The Court has thus far avoided finding that restrictions on abortion violate Convention rights; violations have only been found where an applicant was denied access to an abortion they should have been entitled to under domestic law. Even in such cases, the Court has inconsistently applied Article 3.
Tysiąc v Poland concerned an applicant who had severe myopia and was told by doctors that her pregnancy posed a serious risk to her eyesight. She was, however, denied a therapeutic abortion (a legal ground for abortion in Poland) and as a result was left almost blind while raising three children alone. Despite the obvious medical and psychological effects of the refusal, the Court rejected the applicant’s claim under Article 3 with very little explanation and simply stated that the arguments would be best examined under Article 8 (§66).
However, some years later in P and S v. Poland, the ECtHR found that the denial of abortion services to a fourteen-year-old victim of rape (a legal ground for abortion in Poland) and her subsequent harassment by anti-abortion activists amounted to a violation of Article 3. The Court emphasised that it was of ‘cardinal importance’ that the victim was in a situation of great vulnerability due to her age and the circumstances of her pregnancy (§161-162).

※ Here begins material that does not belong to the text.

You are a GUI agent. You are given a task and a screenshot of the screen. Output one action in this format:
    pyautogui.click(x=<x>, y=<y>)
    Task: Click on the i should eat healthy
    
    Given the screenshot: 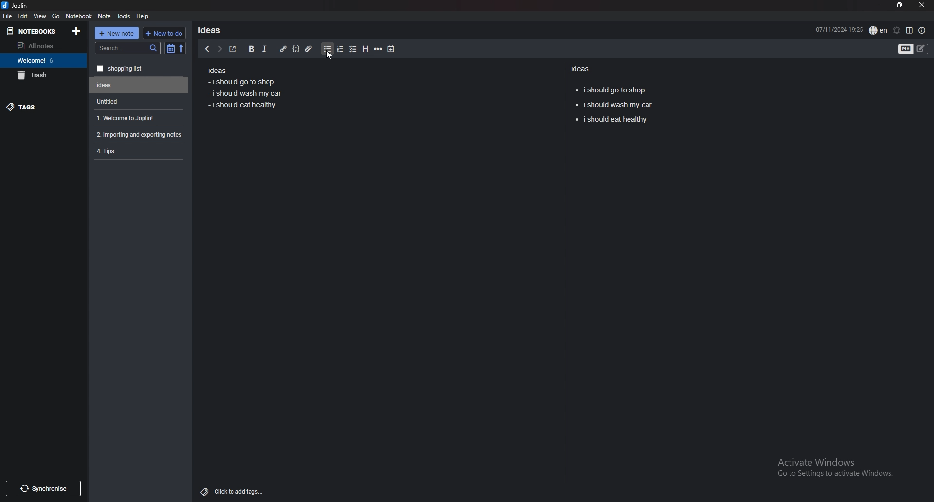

Yet, in A, B, and C v. Ireland the Court again refused to find a violation of Article 3. All three applicants had been forced to travel to England for abortions – including the third, who was concerned for her life if her cancer returned while she was pregnant – but this was deemed insufficient to meet the threshold of severity and the claims were held to be manifestly ill-founded (§164-165). Under Article 8, the Court then applied the margin of appreciation to the first two applicants, finding a violation only in the case of the third who should have been entitled to a therapeutic abortion under domestic law.
The Court has tended to ignore factors in some circumstances that are given a great deal of weight in others, while in other cases very little explanation is given as to the rejection of an Article 3 claim. The applicant in Tysiąc and the third applicant in A, B, and C were arguably in situations of great vulnerability as a result of the risks posed to their life or health as a result of being denied an abortion, but this was not considered. Further, if the Court had placed emphasis on the ill-intent of the doctors, as it did in Y.P., it would have surely found a violation in Tysiąc as the doctors involved had deliberately claimed that she did not meet the legal ground for an abortion, instead of invoking conscientious objection, to obstruct her from accessing this procedure.
This inconsistency, however, appears to be intentional insofar as the Court is unwilling to impose substantive obligations to uphold reproductive autonomy (we note, in a similar vein, the Court’s reluctance to examine these issues from the perspective of Article 14). From this view, the dismissal of the Article 3 claim in Y.P. is therefore consistent with the Court’s reluctance to find such violations in reproductive rights cases unless exceptional circumstances arise (such as where age or race are relevant factors). Instead, applying qualified rights such as Article 8, under which the margin of appreciation comes into play, means that the ECtHR can impose less demanding – and thereby less controversial – standards.
The European Court has been consistently inconsistent in applying the Article 3 threshold to reproductive rights cases. Nonetheless, the decision in Y.P. v Russia is extremely concerning in its downplaying of the harm caused by non-consensual sterilisation. This case only reaffirms that the Court offers limited protection to victims – usually women – of reproductive rights violations.